Engineered to be compact and lightweight with lots of advanced features for top performance at an affordable price. The 4" idler wheel and aggressive single cam produce top speeds while the moderate axle-to-axle length and brace height make it extremely forgiving. Adjusts from 25" to 30" in 1" increments with no bow press required. Polycarbonate 2-piece grip is specially engineered to reduce hand torque. Tough machined-aluminum riser, parallel limbs. Color: Mossy Oak® Obsession®.
Package includes: TruGlo® 3-pin fiber-optic sight, Hostage® capture-style rest, and a 4-arrow, 1-piece quiver.

80% let-off (adjusts 65%)
Brace Height: 7-1/8"
Axle-to-axle: 30–5/8"
IBO Speed: 304 fps
Weight: 3.4 lbs.


----------



## olediehard (Jun 11, 2009)

*my suggestions*

1) 09 Elite z28--- Smoothest drawing bow on the planet earth and has all the bells and whistles you are looking for!

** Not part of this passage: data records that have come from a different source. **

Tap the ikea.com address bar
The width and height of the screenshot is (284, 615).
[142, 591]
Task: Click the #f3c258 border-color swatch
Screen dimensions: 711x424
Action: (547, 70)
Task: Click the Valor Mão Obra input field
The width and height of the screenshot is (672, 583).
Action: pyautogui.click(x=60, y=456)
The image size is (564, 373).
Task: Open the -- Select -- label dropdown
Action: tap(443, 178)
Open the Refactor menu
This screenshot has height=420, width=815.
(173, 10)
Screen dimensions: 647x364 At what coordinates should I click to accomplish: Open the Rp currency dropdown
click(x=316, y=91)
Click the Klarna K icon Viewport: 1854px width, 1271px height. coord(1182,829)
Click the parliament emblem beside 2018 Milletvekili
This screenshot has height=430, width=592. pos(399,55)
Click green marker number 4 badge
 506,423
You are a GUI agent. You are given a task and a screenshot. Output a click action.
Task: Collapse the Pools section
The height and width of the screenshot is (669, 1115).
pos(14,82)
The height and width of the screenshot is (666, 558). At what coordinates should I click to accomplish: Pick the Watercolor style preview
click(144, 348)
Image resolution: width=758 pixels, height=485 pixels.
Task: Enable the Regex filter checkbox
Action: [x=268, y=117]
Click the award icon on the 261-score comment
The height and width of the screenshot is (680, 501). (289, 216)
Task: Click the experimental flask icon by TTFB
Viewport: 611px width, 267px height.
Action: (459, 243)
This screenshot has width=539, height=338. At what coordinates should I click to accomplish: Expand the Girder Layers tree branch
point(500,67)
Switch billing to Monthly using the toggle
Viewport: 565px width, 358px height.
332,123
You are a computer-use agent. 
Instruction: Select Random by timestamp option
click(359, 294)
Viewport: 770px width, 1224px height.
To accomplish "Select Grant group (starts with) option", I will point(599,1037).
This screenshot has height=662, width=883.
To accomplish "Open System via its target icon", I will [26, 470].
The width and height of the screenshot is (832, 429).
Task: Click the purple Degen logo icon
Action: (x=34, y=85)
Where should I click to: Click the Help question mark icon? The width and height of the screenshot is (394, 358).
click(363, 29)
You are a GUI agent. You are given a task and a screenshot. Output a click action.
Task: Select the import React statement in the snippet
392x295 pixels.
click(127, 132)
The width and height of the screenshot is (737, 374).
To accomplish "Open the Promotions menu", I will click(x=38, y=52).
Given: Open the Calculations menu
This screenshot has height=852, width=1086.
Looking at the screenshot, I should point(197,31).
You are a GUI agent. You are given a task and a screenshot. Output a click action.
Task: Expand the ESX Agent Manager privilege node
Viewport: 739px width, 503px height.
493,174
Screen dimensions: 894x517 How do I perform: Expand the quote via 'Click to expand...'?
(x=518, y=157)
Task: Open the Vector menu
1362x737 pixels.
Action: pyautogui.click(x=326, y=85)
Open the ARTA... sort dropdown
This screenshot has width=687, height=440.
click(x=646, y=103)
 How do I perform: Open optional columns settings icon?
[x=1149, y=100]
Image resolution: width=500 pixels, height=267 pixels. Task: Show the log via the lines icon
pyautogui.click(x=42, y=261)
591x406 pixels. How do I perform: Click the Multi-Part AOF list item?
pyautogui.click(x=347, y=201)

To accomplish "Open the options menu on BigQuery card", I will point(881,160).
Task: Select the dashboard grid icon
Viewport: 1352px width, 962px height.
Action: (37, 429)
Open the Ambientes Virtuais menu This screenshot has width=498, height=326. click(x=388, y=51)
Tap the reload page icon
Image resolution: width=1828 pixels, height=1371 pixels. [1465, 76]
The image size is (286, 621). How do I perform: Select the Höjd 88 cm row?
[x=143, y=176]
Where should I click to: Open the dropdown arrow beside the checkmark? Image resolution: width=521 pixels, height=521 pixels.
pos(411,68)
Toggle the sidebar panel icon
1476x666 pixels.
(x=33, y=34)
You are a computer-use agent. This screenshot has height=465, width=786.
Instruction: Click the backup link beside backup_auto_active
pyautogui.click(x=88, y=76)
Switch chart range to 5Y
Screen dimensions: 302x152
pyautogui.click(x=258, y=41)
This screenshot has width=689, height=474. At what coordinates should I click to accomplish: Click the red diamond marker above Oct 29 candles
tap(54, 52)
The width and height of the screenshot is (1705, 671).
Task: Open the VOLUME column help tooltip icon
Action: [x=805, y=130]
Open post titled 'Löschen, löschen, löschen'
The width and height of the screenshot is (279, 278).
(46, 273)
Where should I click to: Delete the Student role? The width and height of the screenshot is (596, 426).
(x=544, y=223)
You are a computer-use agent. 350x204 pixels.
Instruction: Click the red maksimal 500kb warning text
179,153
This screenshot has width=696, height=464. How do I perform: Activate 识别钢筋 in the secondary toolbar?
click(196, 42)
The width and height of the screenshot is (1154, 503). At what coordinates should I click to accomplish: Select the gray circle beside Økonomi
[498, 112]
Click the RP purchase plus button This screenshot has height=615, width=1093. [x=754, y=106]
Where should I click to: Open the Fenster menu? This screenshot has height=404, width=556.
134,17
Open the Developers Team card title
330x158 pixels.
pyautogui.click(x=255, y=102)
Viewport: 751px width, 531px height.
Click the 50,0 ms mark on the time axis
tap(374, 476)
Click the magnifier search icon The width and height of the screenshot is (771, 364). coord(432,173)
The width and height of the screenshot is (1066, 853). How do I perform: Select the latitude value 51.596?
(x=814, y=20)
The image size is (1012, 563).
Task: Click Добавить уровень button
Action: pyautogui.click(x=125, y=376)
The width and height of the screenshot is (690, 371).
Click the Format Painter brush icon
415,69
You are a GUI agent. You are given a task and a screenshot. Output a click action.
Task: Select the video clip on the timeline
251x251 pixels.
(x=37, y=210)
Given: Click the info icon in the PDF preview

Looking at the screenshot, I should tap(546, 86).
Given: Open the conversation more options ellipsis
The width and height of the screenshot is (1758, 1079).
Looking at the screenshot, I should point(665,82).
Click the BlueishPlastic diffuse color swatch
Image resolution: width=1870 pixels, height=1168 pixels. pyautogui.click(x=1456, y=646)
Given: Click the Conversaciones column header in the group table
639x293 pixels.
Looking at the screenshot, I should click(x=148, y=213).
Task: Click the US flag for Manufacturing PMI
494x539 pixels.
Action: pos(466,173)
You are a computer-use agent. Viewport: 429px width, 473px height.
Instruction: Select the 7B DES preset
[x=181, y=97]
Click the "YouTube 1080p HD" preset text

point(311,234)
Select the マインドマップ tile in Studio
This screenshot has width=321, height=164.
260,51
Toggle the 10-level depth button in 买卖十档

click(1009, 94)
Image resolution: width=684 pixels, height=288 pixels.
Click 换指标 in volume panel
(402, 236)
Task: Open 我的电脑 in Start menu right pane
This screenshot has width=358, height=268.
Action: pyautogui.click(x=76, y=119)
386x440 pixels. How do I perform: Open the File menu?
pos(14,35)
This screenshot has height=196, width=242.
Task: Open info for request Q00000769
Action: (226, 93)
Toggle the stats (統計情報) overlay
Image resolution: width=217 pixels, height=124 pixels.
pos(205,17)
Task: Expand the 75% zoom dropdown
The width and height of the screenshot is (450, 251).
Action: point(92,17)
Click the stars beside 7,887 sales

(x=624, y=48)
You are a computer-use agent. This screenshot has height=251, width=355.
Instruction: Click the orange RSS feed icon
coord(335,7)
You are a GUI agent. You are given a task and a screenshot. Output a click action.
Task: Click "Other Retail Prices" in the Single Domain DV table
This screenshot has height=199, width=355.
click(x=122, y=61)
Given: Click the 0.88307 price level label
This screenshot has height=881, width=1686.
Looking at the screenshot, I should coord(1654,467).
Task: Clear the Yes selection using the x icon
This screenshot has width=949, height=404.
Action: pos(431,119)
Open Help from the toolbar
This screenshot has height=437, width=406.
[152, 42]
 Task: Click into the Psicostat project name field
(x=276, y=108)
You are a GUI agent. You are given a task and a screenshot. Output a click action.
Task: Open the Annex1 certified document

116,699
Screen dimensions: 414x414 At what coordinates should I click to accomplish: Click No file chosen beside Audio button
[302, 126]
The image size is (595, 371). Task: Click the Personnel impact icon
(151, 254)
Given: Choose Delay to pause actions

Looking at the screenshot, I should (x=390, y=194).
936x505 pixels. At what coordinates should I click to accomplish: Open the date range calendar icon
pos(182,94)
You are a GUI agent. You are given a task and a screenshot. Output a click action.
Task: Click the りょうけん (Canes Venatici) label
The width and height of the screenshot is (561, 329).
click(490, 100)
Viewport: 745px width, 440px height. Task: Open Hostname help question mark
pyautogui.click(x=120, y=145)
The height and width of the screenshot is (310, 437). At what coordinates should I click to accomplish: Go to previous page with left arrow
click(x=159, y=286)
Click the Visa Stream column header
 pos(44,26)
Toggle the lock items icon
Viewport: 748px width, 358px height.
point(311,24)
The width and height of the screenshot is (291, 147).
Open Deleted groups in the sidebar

2)The G5 quest line is hard to beat for new pricing!

I'd seriously check into these 2 lines and I gurantee you will be impressed! and if you need help finding either bow to purchase ..holler I have a few connections


----------



## 1armarcher (May 18, 2009)

Just ordered a Martin Pantera. $499.99. Should be in by the end of the week. I'll let you know.....


----------



## Palegabe (Jul 25, 2009)

olediehard said:


> 1) 09 Elite z28--- Smoothest drawing bow on the planet earth and has all the bells and whistles you are looking for!
> 
> 2)The G5 quest line is hard to beat for new pricing!
> 
> I'd seriously check into these 2 lines and I gurantee you will be impressed! and if you need help finding either bow to purchase ..holler I have a few connections


The Z28 was mentioned before as well. The problem with elite is I can't get my hands on one. I can't find a dealer that carries one. I know it is a great bow by reviews.


----------



## Palegabe (Jul 25, 2009)

1armarcher said:


> Just ordered a Martin Pantera. $499.99. Should be in by the end of the week. I'll let you know.....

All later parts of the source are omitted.